One of the most helpful things about these steps is the prominent place self examination has in it. Early on I was introduced to the concept of a “fearless moral inventory”. The way I ‘learned’ and applied this was; I looked at my past, and present and itemised my character flaws and personal failings, I looked at those I had harmed. This came pretty naturally to me, for I am an introspective person. Like most things we learn and apply, though, I had more to learn and I did just in the past few weeks!
I sometimes find myself free on a Tuesday night and go to the Celebrate Recovery Program in our area. A little over a week ago they were focused on the concept of this inventory. The speaker shared about the need for a balanced inventory. This may well have been said in my presence before, but I heard it that night. The penny dropped! (I decided to use this phrase while there is still a collective memory of pennies) My fearless moral inventory had, rightly, been on my defects but God’s promise is not limited to victory over these but of a new and abundant life. My new inventory will include: the gifts God has given me, the things for which I am thankful, and my reasons for hope.

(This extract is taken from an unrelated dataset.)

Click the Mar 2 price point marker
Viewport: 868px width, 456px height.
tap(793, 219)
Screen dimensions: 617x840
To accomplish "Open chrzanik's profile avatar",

After worship and a teaching or testimony, people break off into supportive groups. Usually I go to the A – Z group which is a catchall kind of group. But last week I noticed there was a group for PTSD folks, and I decided to venture into that group. It had been much easier to fade into the background with the bigger group but in this gathering of 5 of us there was no fading. The sharing was raw and intense. It was a wonderful experience to be with men who understood the issues of PTSD. I have had much healing in this area but in many social situations I can still battle a rush of adrenaline with the accompanying ‘fight or flight’ reflex. Most people do not understand this battle, but these guys got it! I don’t know what practical difference that makes but I feel a bit lighter as a result.
We are looking to establish a firm date at which Threshold House will become the permanent home for Street Hope (we plan to continue our Drop In at Stone Church). Upon that date our ministry will be assuming our share of related costs of the building and full unfettered access to its precincts. It is my hope to then have a Grand Opening this year of our Street Hope home with another event the following year as we launch our Threshold House project. All this requires continuing prayer and financial support.